Soft robotic design strategy applied to mechanically assisting inspiration.
As depicted in the schematic in Fig. 1a, when the diaphragm contracts, the arclength of the diaphragm shortens, and the entire sheet of the diaphragm moves downwards, acting as a pump. The thoracic cavity volume increases and pressure decreases, ultimately driving respiration.
Our strategy aims to harness the contractile function of pneumatic artificial muscles (PAMs) to mimic and augment the native contraction of the diaphragm. We opt for a McKibben type PAM—a classical soft actuator type with a simple fabrication process and high force generation13 that is capable of mimicking and augmenting biological systems.7–9 The McKibben actuators used in this work were capable of generating up to 50 N of contractile force under 20 psi pressurization (see Supplementary Information). At their simplest, McKibben actuators are composed of an expandable weaved mesh surrounding a bladder connected to an airline (Fig. 1b) (see Methods). When the bladder is pressurized, the mesh expands radially and drives linear contraction (Fig. 1c). Conceptually, we harness the linear contraction of these PAMs by placing them superior to the native diaphragm so that the relaxed PAM conforms to the native curvature of the diaphragm (Fig. 1d). Mimicking the native diaphragm, we anchor the ends of the PAMs to the ribs (see Methods). With pressurization, the length of the PAM shortens, the arclength shortens, and the PAM mechanically pushes the diaphragm downwards (shown in situ in Fig.

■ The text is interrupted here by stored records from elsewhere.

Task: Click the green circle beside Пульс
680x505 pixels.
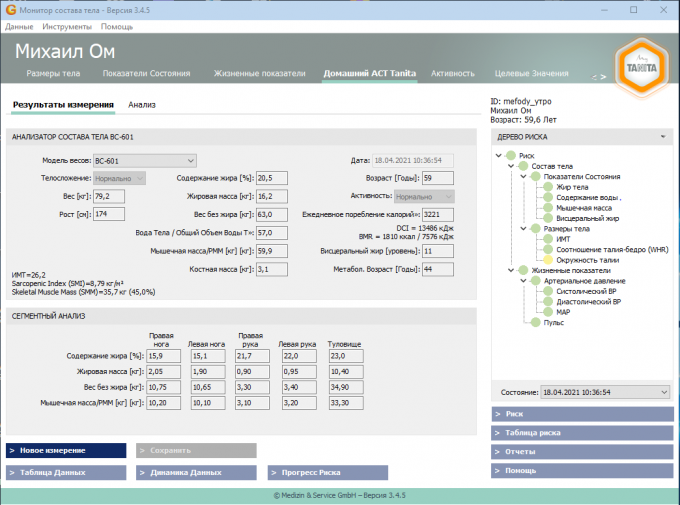Action: click(x=535, y=323)
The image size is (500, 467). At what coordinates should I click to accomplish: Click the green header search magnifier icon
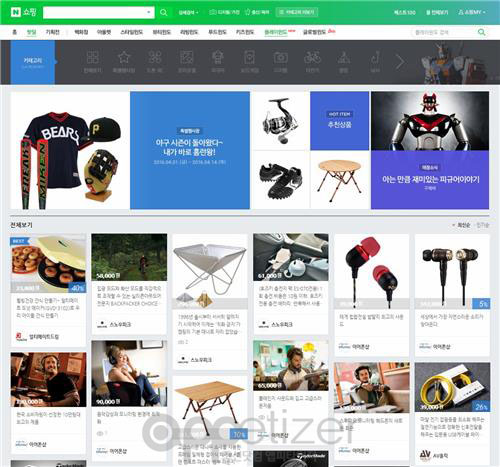coord(164,13)
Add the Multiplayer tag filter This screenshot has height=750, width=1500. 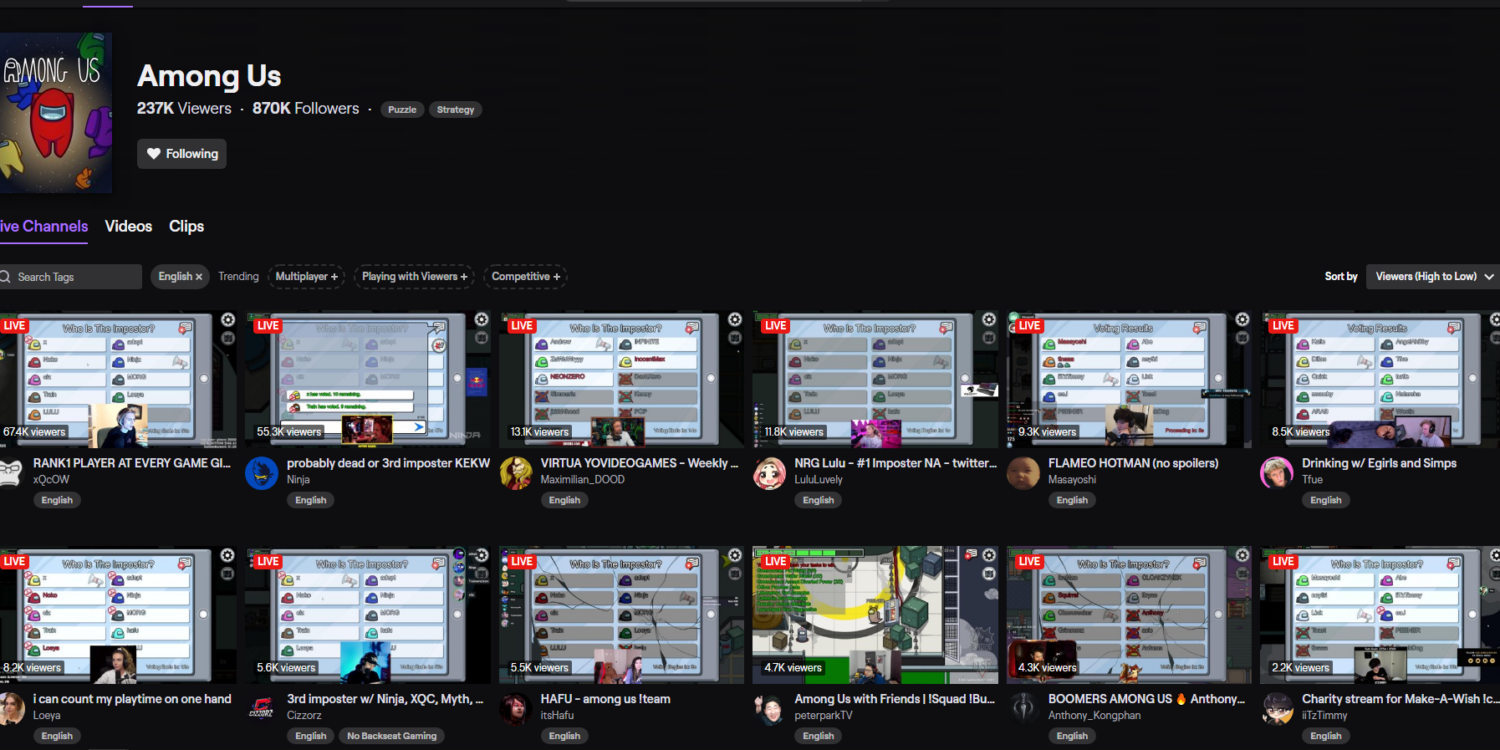click(x=307, y=277)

S1).
In contrast to the dielectric artificial diaphragm described by Bashkin, et al.,10 our diaphragm assist system uses a set of two linear PAMs, leaves the native diaphragm intact, and has a low profile presence (deflated: 5 mL volume, inflated: 17 mL volume). To test this concept in a live porcine model, we surgically implanted a pair of McKibben actuators in an anterior-to-posterior direction lateral to the heart. The actuator placement is visualized in a 3D rendering in Fig. 1e. Fluoroscopy of the diaphragm was taken throughout the experiments. The lateral cross-sectional view from the fluoroscopy shows the realization of our soft robotic strategy in an in vivo pig model (Fig. 1f,g).
Augmenting tidal volume and peak inspiratory flow in vivo.
To evaluate the ability of our diaphragm assist system to augment respiratory function, the animals were instrumented to collect physiological data, including respiratory flows, volumes, and pressures within the respiratory system (Fig. S2). The pressurization of the soft robotic actuators was controlled via a custom-built control system; the actuation pressure data was input into the same high-resolution data acquisition system as the physiological data (see Methods).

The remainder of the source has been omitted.